= What you should do =
Return all of the data exactly, omitting any images.

**********

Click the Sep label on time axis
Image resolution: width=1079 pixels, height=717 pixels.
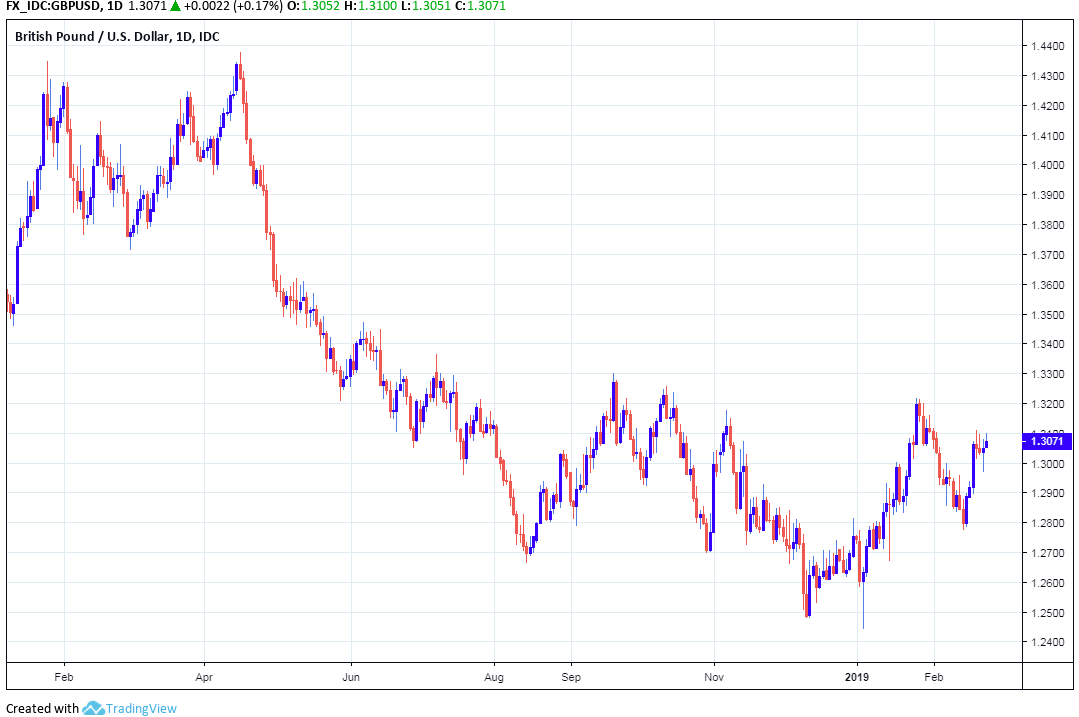[x=570, y=675]
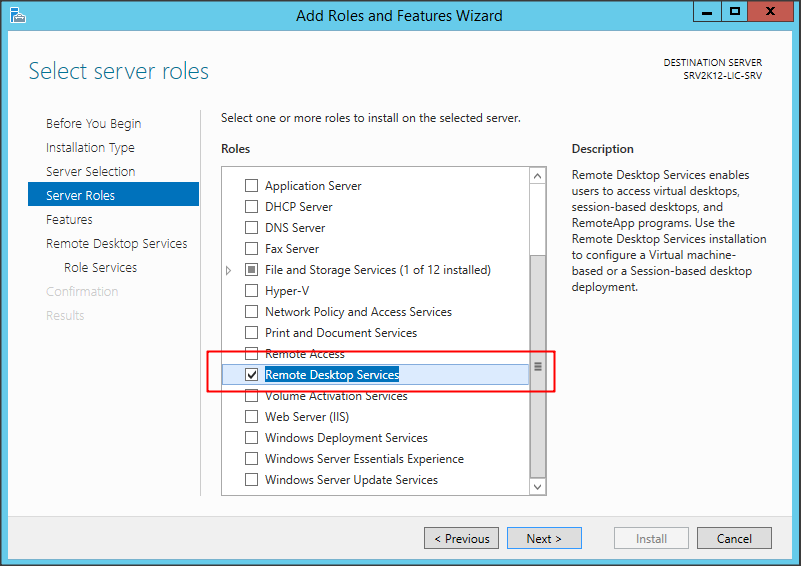
Task: Tick the Web Server (IIS) checkbox
Action: (x=252, y=417)
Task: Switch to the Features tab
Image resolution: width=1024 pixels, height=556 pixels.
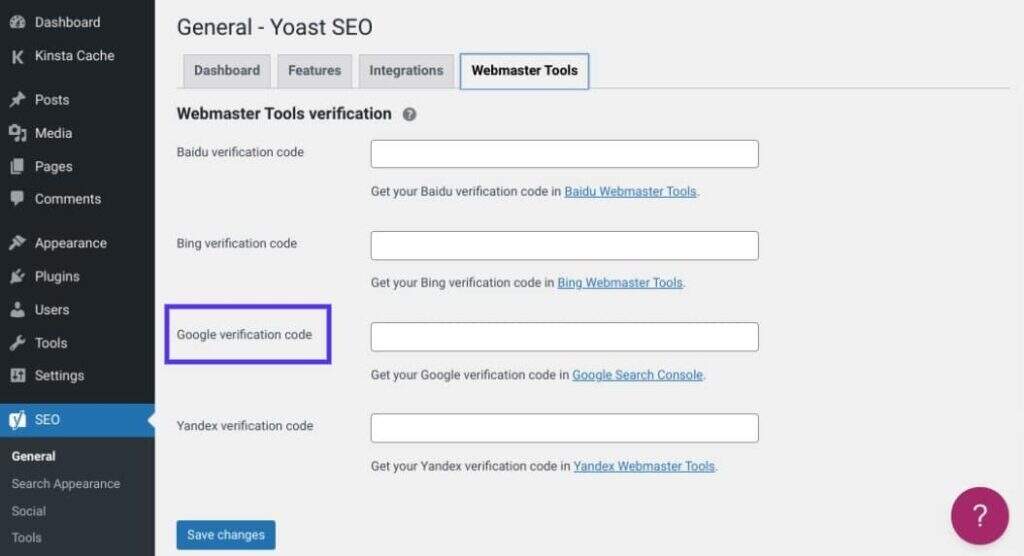Action: [314, 71]
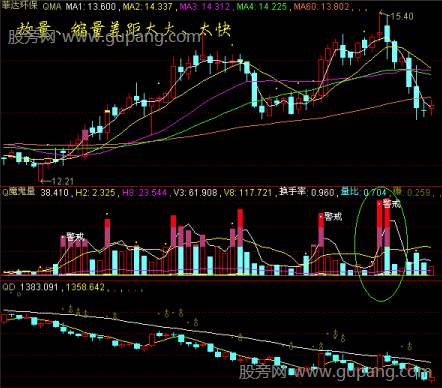The height and width of the screenshot is (388, 442).
Task: Click the yellow 1358.642 QD value
Action: click(85, 287)
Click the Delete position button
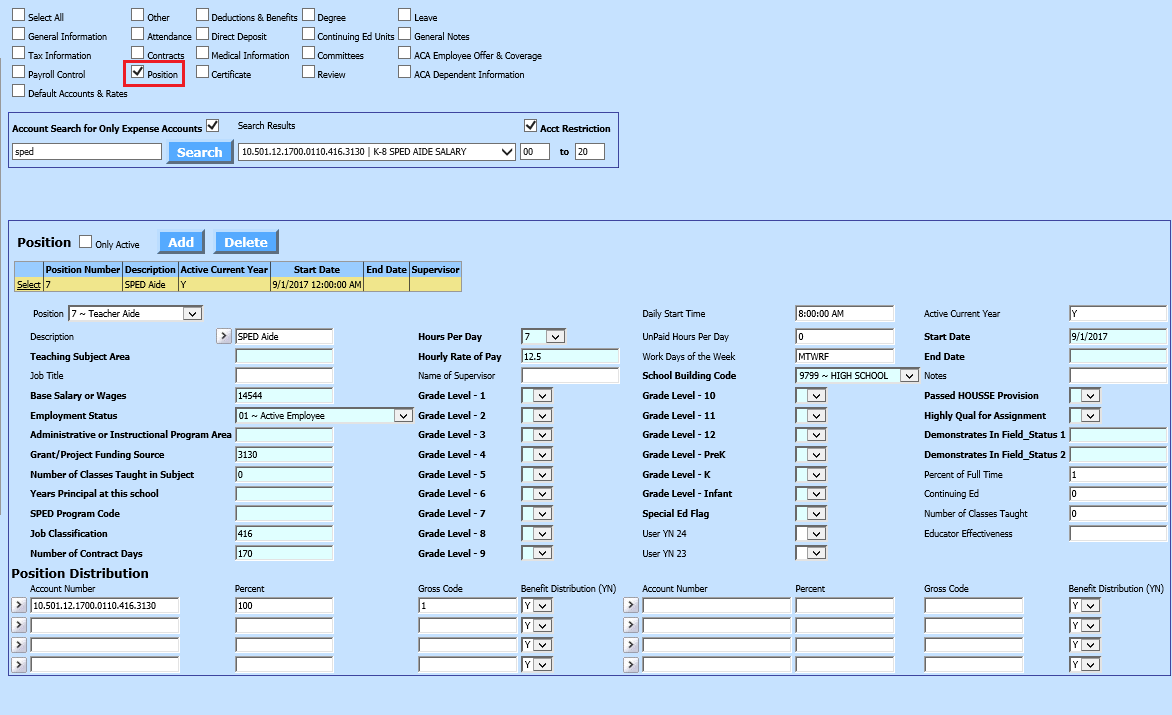Screen dimensions: 1172x715 click(246, 242)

**********

= Finished exercise =
Click the Sep label on time axis
Image resolution: width=1079 pixels, height=717 pixels.
[x=570, y=675]
Task: Tick the Web Server (IIS) checkbox
Action: (x=252, y=417)
Task: Switch to the Features tab
Image resolution: width=1024 pixels, height=556 pixels.
Action: [314, 71]
The height and width of the screenshot is (388, 442).
Task: Click the yellow 1358.642 QD value
Action: click(85, 287)
Click the Delete position button
Screen dimensions: 1172x715 click(246, 242)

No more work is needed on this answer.